My dudes, in the beginning of the relationship make it clear that the first time she hits you in anger it's over, there will be no talking or apologizing, it'll just end. Then, if she hits you she's well aware of the consequences. In my experience this little chat prevents any angry-female violence that some women get accustomed to throwing around every time they're miffed.
She doesn't care what you think well i guess its time to part ways, afterall if she can't even talk peacefully in such a serious matter its obvious she is gonna be a horrible throughout entire journey
For me, surrogacy in a marriage is a 2 yes, 1 no situation. If not everyone is on board, it’s gonna be bad. Pregnancy will affect both partners, not just one. And even if it isn’t a financial burden, because the parents are paying the medical costs, it’s still a massive emotion burden and a big physical risk.
I can understand not wanting to see your wife go through all the stages of pregnancy, morn sickness, not being able to do her share of chores etc. without even being asked. If it’s your kid, but it’s not. A very kind generous thing to do, but not without problems.
Well, the wife has ZERO consideration for her husband. She made a unilateral choice then assaulted and continues to punish him for it. Her and her sister will always resent him as an obstacle. His brother-in-law caved because the sisters are cut from the same cloth. There is very little chance of recovery for this marriage. Wife made choice after choice and it is not her husband.
They are both in the wrong. She should have talked to her husband, and genuinely listened to his concerns. She should have given him and his feelings actual consideration. But also, it was pretty scummy of him to go behind her back and message her sister’s husband, and try to talk him out of something that is ultimately her choice. I would say the woman was worse, but the guy wasn’t totally innocent either, and I think both households need therapy.

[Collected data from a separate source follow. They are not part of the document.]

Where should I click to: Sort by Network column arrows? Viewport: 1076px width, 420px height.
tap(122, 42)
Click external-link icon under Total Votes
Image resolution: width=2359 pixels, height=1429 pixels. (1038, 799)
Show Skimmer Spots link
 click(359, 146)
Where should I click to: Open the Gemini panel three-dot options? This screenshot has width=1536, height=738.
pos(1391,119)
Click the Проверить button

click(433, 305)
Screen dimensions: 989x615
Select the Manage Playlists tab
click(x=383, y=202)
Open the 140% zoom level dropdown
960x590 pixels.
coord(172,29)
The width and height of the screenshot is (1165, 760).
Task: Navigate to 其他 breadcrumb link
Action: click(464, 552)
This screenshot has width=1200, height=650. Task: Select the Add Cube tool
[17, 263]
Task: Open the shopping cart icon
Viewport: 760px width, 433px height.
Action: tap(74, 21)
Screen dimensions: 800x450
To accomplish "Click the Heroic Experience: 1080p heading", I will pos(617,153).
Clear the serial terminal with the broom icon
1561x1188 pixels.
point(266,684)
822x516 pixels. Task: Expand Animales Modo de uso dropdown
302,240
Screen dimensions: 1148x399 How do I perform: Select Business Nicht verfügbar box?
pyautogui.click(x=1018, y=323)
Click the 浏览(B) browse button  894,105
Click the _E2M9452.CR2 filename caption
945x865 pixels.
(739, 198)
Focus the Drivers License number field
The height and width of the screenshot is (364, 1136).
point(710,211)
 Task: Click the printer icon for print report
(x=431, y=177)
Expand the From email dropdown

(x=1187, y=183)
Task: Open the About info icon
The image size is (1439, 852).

Divorce her, she can't respect your feelings, if you were female and your wife male and you would automatically get the respect of having an opinion on a matter that would drastically effect your lives
Sophia shouldn't have just asked OP's wife. It's one thing with a single woman but Olivia isn't a single woman. Olivia is the one being selfish. She's completely disregarded her husband's opinion and did so from the beginning. Slapping her husbandis also a serious problem. I hope they don't have kids because regardless, that relationship is over. If she doesn't do it, regardless of why, she's going to blame and resent OP, if she does do it thats going to cause resentment for disrespecting and disregarding the person who is supposed to be her partner. She's already said she doesn't care how her husband feels she's going to do what she wants. Pack your stuff, file a police report for her slapping you, and use that in the filing for divorce.